Every week or two, a model drops that makes the local AI community lose its collective mind. This week it was three at once: DeepSeek V4-Pro, DeepSeek V4-Flash, and Zyphra ZAYA1-8B. All three are genuinely impressive. All three are models I wanted to benchmark on our homelab. And after doing the research, I'm not testing any of them.
Not because I don't want to. Because I physically can't — or can't yet.

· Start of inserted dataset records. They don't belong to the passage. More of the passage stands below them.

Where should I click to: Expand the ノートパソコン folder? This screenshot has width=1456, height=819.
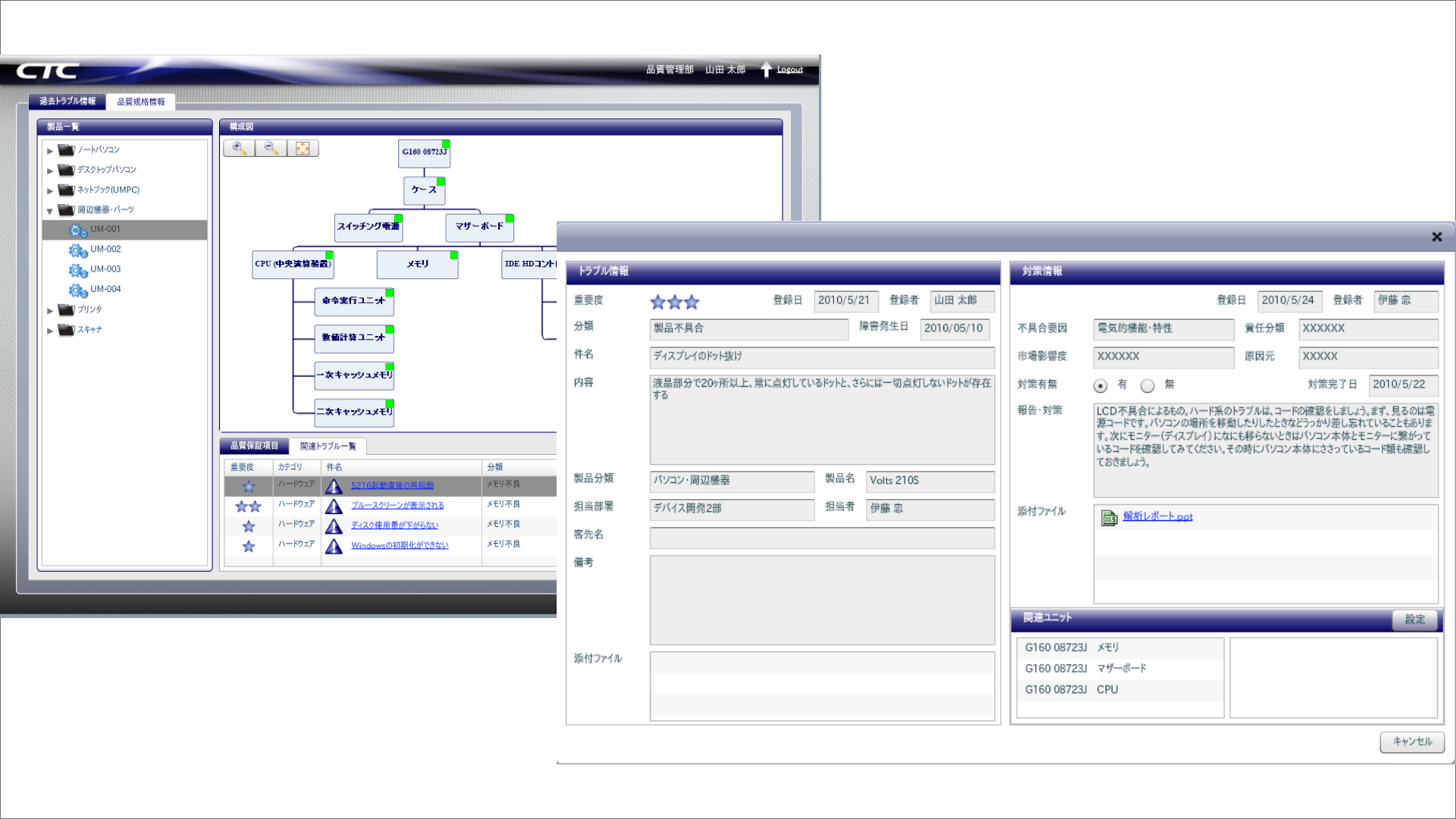pyautogui.click(x=49, y=149)
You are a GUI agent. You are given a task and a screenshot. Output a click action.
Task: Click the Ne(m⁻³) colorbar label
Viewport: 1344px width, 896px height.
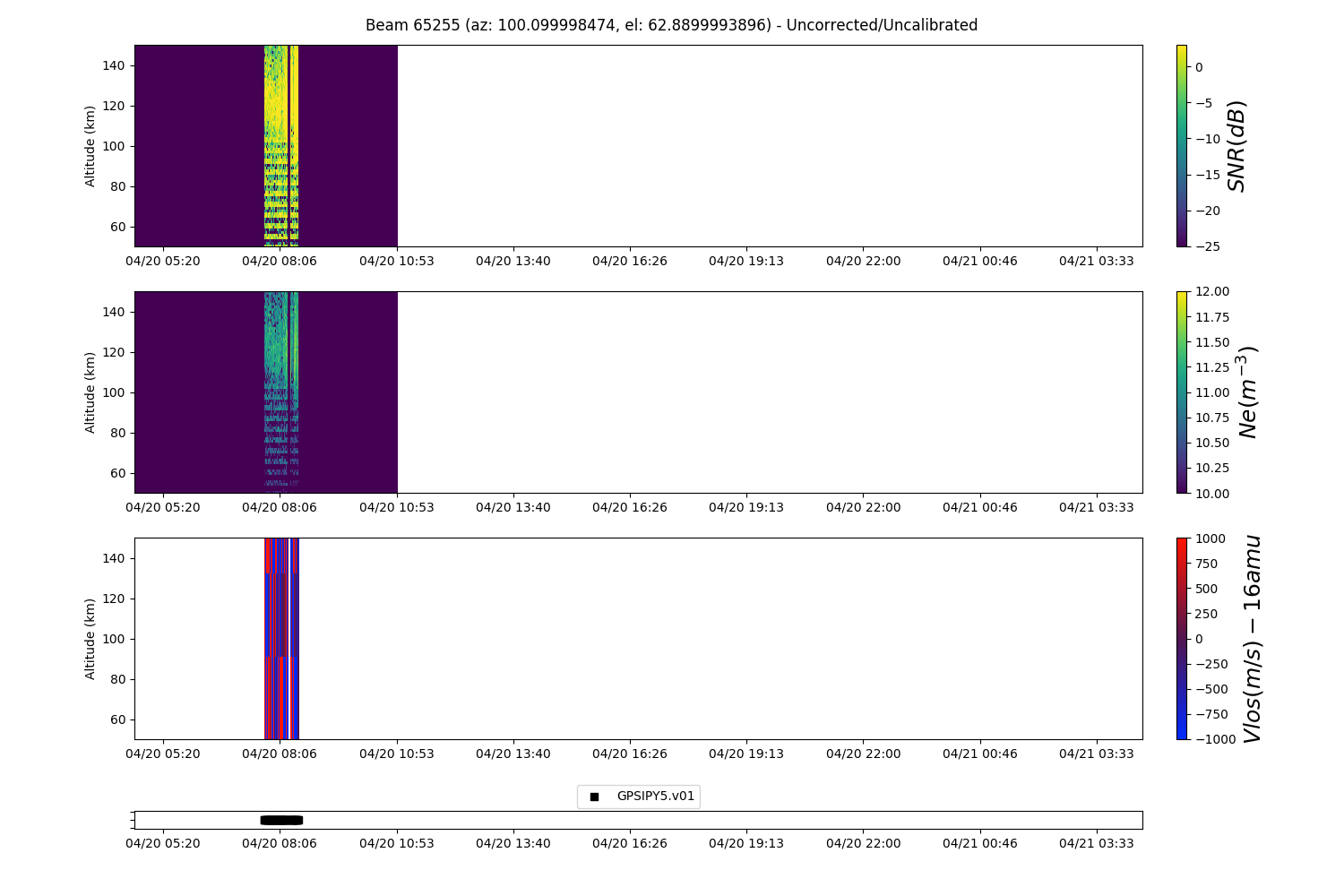[1247, 392]
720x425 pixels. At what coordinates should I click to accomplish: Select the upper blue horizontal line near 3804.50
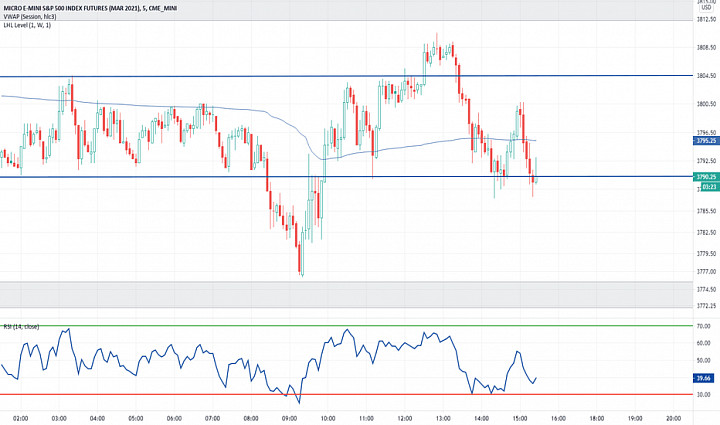[x=346, y=76]
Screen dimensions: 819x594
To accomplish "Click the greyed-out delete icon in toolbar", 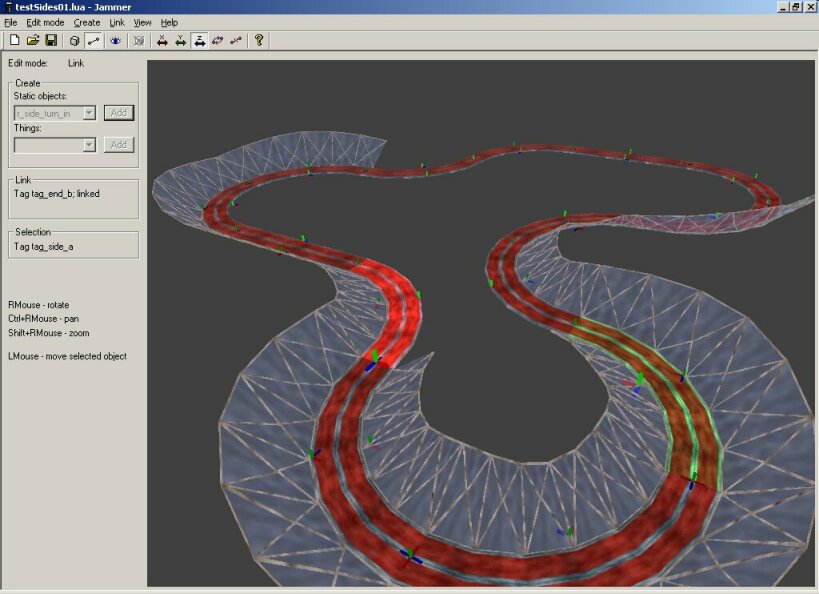I will click(x=138, y=41).
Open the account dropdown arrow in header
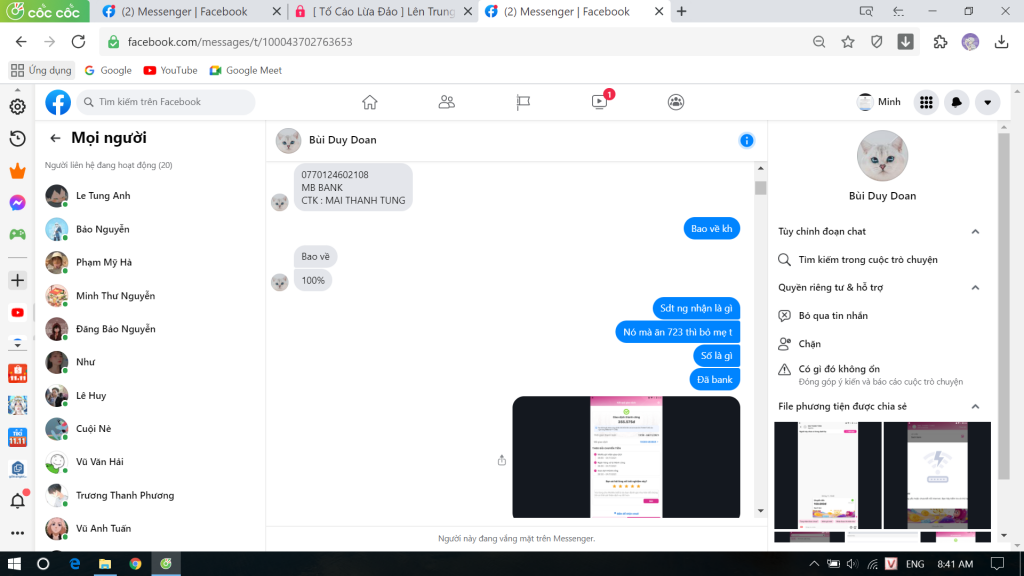This screenshot has width=1024, height=576. [988, 102]
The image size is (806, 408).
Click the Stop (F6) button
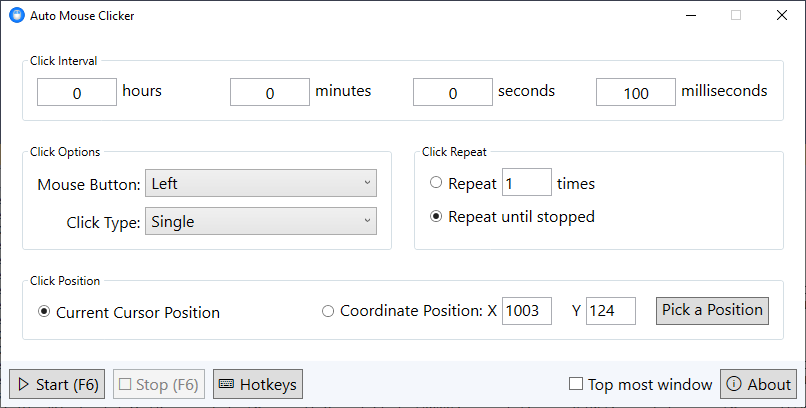(159, 384)
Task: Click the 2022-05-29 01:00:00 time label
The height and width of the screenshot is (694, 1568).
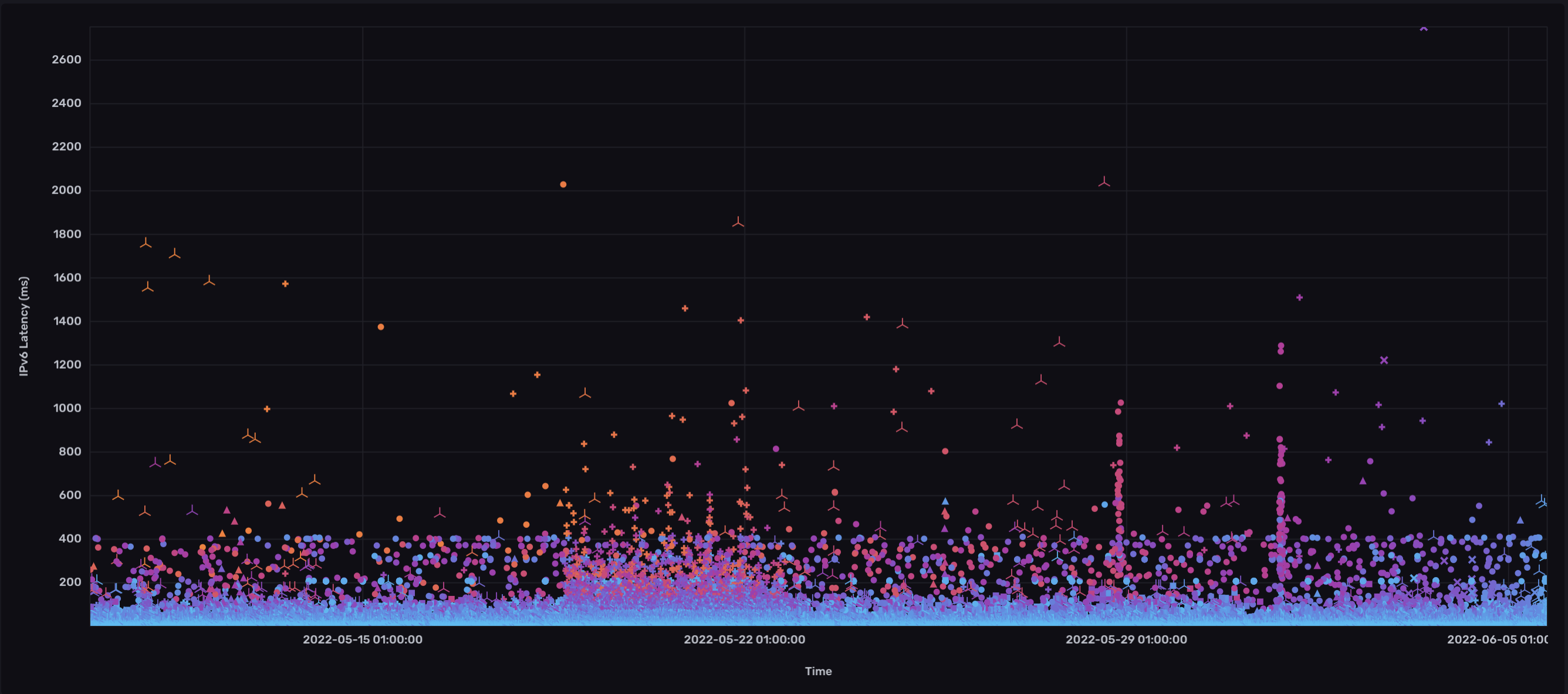Action: pyautogui.click(x=1126, y=639)
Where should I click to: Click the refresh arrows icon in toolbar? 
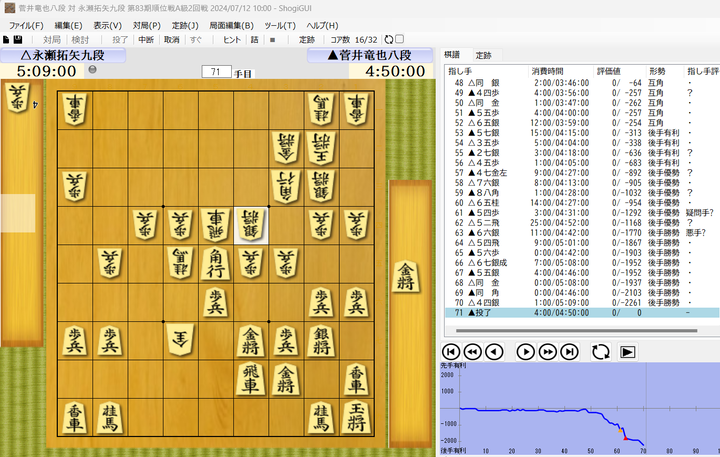[x=389, y=39]
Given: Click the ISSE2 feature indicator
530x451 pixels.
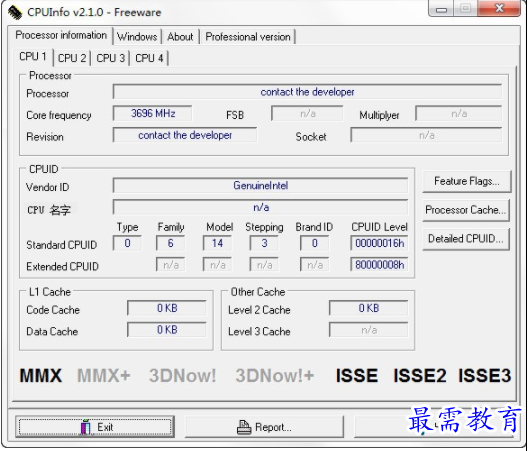Looking at the screenshot, I should click(419, 376).
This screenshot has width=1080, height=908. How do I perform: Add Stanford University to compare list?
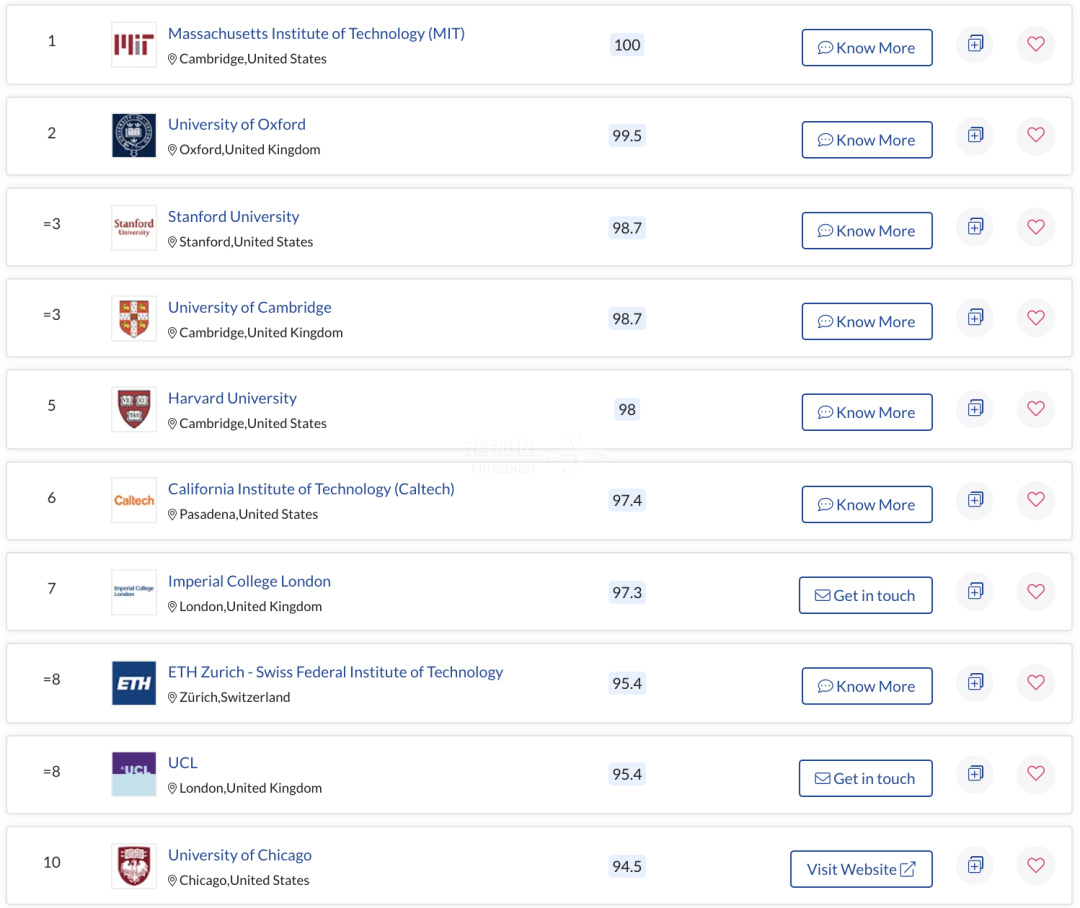click(x=975, y=227)
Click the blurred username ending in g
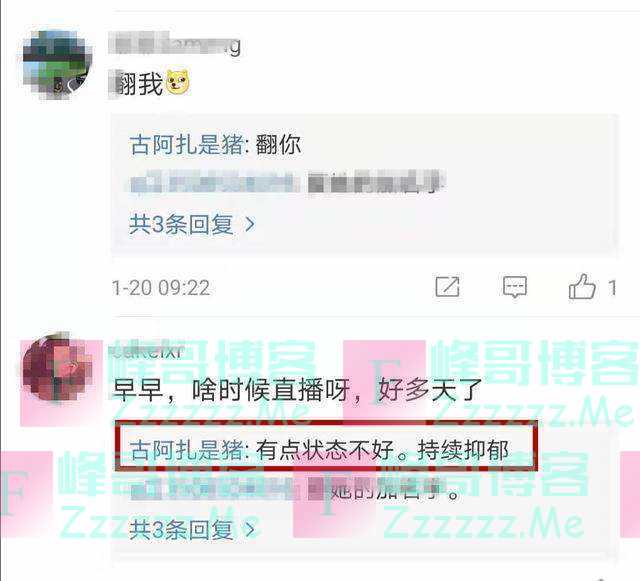Image resolution: width=640 pixels, height=581 pixels. pos(176,44)
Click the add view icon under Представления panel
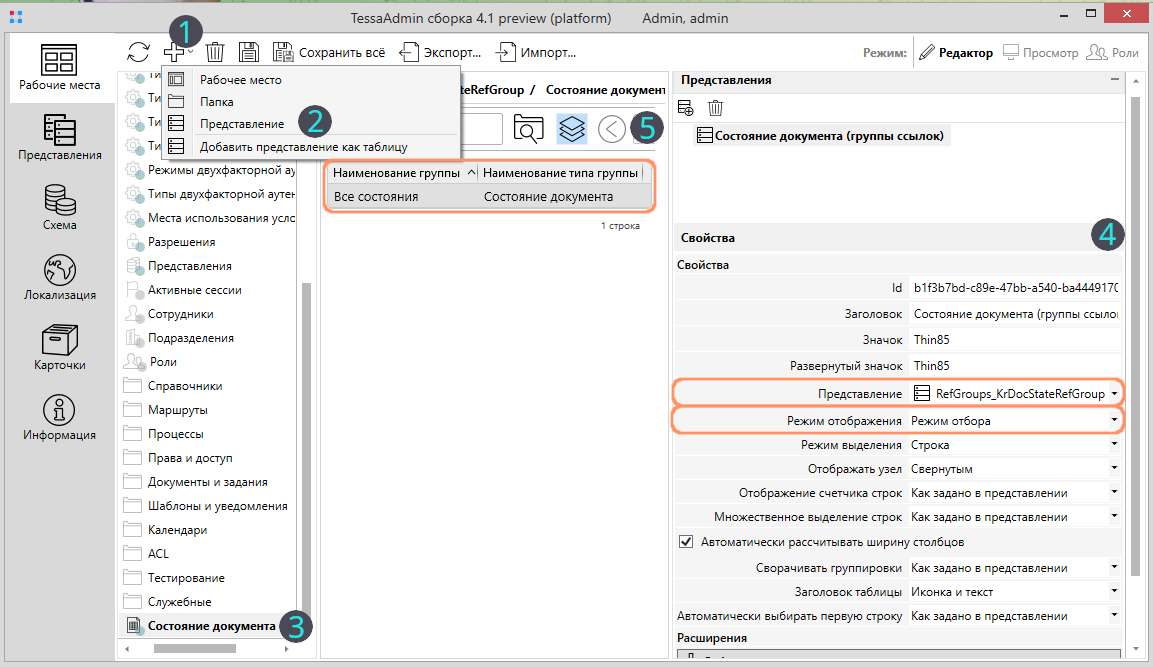 click(686, 107)
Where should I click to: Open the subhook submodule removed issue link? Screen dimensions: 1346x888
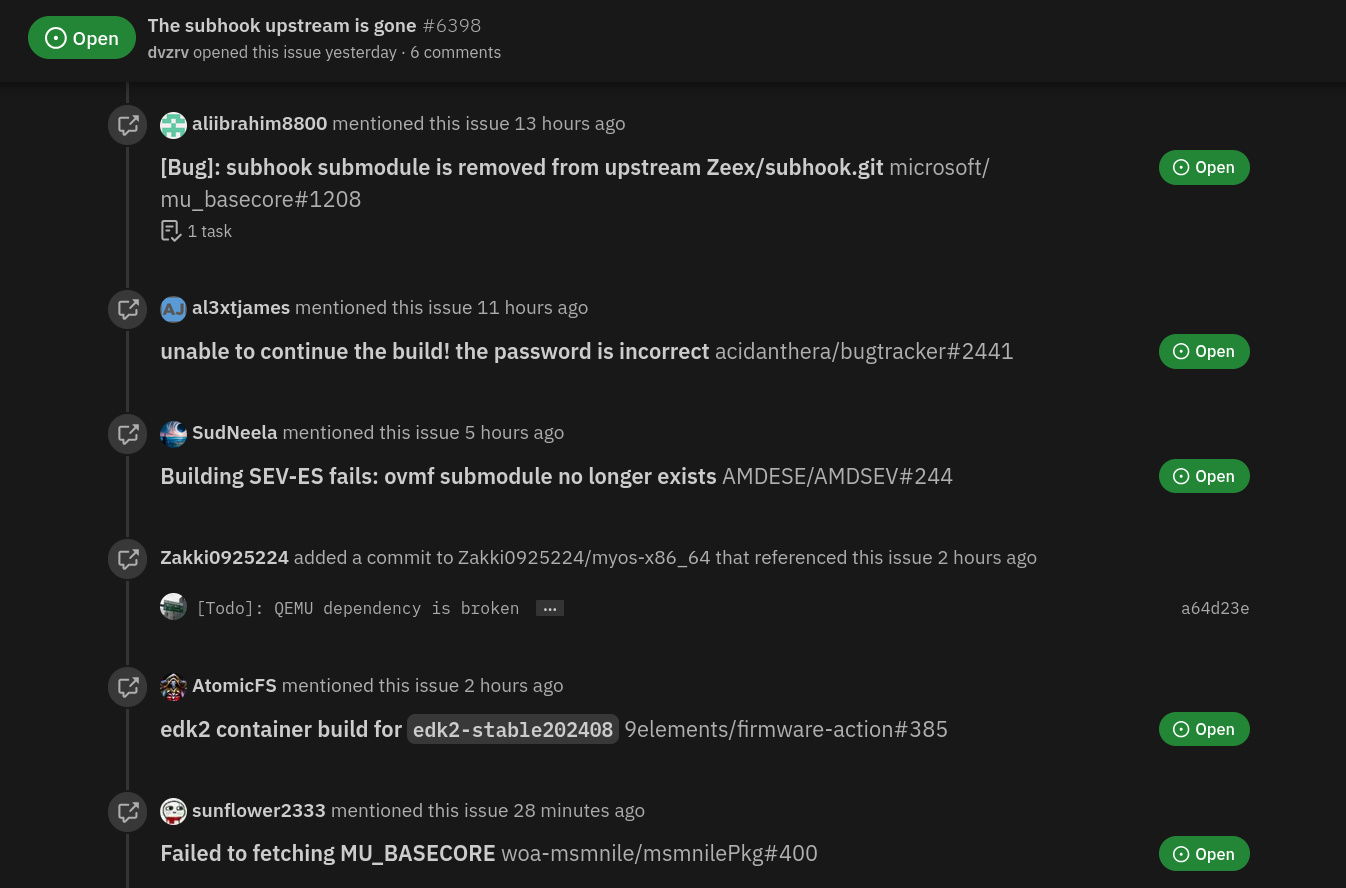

This post isn't a benchmark. It's the research that happens before the benchmark, where you figure out which models are even candidates for your hardware. If you're building or considering a local inference setup, the reasons these three models don't work are more instructive than any leaderboard score.
The Rig
Quick refresher on what we're working with:
| Resource | Spec |
|---|---|
| GPU | NVIDIA RTX 5090 — 32 GB VRAM |
| RAM | 64 GB DDR5 |
| CPU | AMD Ryzen 9 9950X3D — 16 cores / 32 threads |
| Disk | 1.8 TB NVMe |
| Inference | llama.cpp on the GPU |
This is a strong homelab by any measure. We run Qwen 3.5 35B-A3B daily for agentic coding at 200+ tok/s. In previous benchmark rounds, Devstral, Codestral, Gemma 4, and DeepSeek R1 14B have all run comfortably. The 5090 is the sweet spot for 20B–35B models.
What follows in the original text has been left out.